-- begin TEXT PROVIDED --
Panel Moderator Mike Masnick, founder, Techdirt and CEO, Copia Institute, poses a question to panelists (L.toR.): Casey Rae, CEO, Future of Music; Julie Samuels, executive director, Engine; Howard University Law Professor Lateef Mtima, founder and director, Institute for Intellectual Property and Social Justice; and Greta Peisch, international trade counsel, Senate Finance Committee.

“Yes, it’s important for creators to have a level of protection for their work,” Eli Lehrer, president of the R Street Institute, said, “but that doesn’t mean government should have free rein. The founding fathers wanted copyright to be limited but they also wanted it to support the growth of science and the arts.” He went on to decry how copyright has been “taken over by special interests and crony capitalism. We need a vibrant public domain to support true creation,” he said, “and our outdated copyright law is stifling the advancement of knowledge and new creators in the digital economy.”

Three panels of experts brought together by the Re:Create Coalition then proceeded to critique pretty much every angle of copyright law and the role of the copyright office. They also discussed the potential for modernization of the U.S. Copyright Office, whether the office should stay within the Library of Congress or move, and the prospects for reform of the copyright law. The November 17 morning program was graciously hosted by Washington, D.C.’s Martin Luther King, Jr. Memorial Library.
-- end TEXT PROVIDED --
Extend the report on the Re:Create copyright event, picking up after its final sentence. The data that comes next has no connection to the copyright event report.
-- begin DATASET ROWS --
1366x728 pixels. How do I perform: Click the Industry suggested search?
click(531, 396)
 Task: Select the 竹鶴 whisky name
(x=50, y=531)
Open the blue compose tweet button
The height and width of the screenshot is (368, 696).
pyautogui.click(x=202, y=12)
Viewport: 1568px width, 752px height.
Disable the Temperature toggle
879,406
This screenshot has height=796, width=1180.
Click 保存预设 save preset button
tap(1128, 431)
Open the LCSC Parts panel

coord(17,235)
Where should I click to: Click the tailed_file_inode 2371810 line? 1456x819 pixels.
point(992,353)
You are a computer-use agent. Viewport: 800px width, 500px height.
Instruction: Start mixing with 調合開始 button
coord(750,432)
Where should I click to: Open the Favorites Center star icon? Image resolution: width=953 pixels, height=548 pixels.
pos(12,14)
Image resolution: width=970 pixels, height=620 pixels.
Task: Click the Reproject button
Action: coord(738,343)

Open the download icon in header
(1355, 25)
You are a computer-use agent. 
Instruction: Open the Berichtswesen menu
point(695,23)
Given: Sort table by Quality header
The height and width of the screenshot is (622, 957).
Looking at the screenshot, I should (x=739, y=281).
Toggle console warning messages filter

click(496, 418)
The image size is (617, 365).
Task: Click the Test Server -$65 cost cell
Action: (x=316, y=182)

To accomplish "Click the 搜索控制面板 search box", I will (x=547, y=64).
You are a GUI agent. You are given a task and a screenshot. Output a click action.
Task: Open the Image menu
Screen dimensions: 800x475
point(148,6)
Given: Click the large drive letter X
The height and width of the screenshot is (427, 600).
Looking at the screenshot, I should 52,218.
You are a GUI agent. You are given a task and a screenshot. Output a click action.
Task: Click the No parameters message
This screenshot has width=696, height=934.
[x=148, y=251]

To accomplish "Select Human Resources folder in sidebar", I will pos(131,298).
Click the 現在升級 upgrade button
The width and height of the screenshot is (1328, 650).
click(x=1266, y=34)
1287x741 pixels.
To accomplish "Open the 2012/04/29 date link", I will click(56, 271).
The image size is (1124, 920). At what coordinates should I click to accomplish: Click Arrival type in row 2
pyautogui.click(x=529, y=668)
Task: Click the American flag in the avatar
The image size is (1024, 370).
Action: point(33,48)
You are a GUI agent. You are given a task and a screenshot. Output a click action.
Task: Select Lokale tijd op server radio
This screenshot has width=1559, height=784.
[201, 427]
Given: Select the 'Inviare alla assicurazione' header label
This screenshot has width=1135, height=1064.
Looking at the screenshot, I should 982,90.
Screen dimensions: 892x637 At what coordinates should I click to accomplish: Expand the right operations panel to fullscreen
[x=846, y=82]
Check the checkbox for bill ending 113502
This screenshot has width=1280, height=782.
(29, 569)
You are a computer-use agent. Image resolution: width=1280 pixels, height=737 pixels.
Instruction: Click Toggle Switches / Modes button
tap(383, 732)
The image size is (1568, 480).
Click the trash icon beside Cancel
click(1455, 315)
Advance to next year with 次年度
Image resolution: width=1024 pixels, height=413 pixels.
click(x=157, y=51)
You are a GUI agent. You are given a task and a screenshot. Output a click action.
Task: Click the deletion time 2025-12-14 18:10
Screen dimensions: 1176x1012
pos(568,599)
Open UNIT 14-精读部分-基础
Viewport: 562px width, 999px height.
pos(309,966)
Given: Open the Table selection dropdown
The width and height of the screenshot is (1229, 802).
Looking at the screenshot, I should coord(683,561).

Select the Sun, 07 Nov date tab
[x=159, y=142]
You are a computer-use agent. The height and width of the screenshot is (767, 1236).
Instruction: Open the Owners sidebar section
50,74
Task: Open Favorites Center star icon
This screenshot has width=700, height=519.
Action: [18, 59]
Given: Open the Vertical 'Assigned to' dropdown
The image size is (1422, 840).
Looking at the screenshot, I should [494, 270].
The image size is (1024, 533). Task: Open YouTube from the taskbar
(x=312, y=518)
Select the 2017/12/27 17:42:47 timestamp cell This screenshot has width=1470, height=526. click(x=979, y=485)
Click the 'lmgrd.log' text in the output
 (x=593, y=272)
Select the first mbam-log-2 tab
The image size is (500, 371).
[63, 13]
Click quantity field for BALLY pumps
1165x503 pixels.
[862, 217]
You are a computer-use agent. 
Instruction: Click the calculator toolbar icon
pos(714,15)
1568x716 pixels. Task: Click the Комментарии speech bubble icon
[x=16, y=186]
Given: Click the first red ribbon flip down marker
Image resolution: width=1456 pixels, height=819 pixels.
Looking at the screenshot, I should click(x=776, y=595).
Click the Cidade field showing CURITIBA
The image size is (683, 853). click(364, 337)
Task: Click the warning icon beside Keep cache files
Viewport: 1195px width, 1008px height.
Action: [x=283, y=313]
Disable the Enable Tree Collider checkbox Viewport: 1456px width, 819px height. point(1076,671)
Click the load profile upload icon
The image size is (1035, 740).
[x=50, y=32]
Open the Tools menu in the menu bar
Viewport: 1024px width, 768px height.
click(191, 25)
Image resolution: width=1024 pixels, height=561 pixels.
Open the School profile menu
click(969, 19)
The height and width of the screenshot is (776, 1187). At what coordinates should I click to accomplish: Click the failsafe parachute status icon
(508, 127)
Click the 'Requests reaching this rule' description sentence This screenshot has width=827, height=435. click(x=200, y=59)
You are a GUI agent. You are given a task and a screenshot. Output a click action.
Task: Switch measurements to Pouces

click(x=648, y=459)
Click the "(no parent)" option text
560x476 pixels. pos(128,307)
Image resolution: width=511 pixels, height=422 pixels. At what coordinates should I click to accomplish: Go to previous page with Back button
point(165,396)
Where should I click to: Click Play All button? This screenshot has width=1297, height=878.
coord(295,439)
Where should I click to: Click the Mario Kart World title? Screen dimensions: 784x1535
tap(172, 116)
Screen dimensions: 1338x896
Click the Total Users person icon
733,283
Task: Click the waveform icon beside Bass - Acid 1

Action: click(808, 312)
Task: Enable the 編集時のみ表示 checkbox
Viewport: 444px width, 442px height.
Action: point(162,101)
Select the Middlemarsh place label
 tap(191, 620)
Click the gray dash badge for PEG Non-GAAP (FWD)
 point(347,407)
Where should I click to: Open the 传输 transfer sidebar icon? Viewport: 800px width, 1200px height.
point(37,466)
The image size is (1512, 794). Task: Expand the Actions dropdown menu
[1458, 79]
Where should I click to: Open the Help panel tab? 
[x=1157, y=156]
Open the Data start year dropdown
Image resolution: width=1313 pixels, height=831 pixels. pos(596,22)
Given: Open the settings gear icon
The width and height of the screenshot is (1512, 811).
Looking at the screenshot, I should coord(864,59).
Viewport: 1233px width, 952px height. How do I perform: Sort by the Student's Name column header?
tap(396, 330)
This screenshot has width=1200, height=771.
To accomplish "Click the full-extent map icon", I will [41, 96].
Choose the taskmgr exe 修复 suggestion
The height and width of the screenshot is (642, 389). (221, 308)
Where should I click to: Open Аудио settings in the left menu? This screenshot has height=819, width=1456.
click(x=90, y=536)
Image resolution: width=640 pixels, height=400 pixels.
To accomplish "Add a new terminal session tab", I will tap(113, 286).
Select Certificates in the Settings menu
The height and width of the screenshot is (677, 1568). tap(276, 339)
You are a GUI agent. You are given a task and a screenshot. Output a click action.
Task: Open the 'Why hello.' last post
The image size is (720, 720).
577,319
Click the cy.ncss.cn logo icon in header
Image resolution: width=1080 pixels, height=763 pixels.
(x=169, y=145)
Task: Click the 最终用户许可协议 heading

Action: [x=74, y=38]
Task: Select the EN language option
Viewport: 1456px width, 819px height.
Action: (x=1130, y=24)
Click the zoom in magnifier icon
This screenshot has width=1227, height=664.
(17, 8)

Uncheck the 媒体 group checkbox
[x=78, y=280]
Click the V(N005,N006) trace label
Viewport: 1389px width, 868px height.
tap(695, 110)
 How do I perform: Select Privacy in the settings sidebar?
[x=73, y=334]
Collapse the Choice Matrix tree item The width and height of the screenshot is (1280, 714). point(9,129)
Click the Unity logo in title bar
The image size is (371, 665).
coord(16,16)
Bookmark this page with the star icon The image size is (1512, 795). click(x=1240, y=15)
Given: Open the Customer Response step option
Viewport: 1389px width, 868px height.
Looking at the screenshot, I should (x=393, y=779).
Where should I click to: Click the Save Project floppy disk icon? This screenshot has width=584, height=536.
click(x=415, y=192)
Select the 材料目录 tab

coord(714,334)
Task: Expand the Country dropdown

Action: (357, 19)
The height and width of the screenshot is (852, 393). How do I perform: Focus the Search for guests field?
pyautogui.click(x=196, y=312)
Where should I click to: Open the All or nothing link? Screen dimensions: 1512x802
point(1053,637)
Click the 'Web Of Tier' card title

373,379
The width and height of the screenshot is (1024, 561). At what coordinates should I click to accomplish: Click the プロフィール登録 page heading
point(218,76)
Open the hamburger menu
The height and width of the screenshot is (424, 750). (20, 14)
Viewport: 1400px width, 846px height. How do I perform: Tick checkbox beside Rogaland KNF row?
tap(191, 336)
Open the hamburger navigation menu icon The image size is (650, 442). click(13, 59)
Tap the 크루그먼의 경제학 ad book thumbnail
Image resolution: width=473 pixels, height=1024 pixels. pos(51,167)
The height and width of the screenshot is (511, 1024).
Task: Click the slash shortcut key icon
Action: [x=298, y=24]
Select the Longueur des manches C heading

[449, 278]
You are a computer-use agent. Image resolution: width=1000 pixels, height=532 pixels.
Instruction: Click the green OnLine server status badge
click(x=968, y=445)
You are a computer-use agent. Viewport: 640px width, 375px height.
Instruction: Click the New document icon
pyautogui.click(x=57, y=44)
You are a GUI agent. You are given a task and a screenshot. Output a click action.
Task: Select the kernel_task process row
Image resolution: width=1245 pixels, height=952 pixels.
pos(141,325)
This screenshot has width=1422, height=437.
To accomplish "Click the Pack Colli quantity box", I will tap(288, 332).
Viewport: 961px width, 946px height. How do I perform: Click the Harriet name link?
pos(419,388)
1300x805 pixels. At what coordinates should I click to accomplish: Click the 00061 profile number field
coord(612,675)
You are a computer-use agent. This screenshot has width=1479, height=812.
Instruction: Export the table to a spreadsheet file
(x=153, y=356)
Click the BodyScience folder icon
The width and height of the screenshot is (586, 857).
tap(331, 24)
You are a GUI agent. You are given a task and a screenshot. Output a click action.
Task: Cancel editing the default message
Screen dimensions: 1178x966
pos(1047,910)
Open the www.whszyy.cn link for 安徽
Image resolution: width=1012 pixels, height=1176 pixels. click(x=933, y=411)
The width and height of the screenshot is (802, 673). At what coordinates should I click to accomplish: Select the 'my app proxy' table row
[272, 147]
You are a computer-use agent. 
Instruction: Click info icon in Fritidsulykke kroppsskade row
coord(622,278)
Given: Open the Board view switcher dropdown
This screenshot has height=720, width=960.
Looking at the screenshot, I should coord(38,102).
-- end DATASET ROWS --
WRITTEN REPLY —
Cory Doctorow, author and advisor to the Electronic Frontier Foundation, believes audiences should have the opportunity to interact with artists/creators. He pointed to Star Wars as an example. Because fans and audiences have interacted and carried the theme and impact forward, Star Wars continues to be a big cultural phenomenon, despite long pauses between new parts in the series. As Michael Weinberg, general counsel and intellectual property (IP) expert at Shapeways, noted, there are certain financial benefits in “losing control,” i.e. the value of the brand is being augmented by audience interaction, thus adding value to the product. Doctorow added that we’ve allowed copyright law to become entertainment copyright law, thus “fans get marginalized by the heavyweight producers.”

On the future of the copyright office panel, moderator Michael Petricone, senior vice president, government affairs, Consumer Technology Association (CTA), said we need a quick and efficient copyright system, and “instead of fighting over how to slice up more pieces of the pie, let’s focus on how to make the pie bigger.”

Jonathan Band, counsel to the Library Copyright Alliance (LCA), said the Copyright Office used to just manage the registration process, but then, 1) volume multiplied 2) some people registered and others didn’t who are not necessarily using the system, and 3) the office didn’t have the resources to keep up on the huge volume of things being created. This “perfect storm,” he said, is not going to improve without important changes, such as modernizing its outdated and cumbersome record-keeping, but the Office also needs additional resources to address the “enormous black hole of rights.” Laura Moy, senior policy counsel at the Open Technology Institute (OTI) agreed that this is a big problem, because many new creators don’t have the resources or the legal counsel to help them pursue copyright searches and registration.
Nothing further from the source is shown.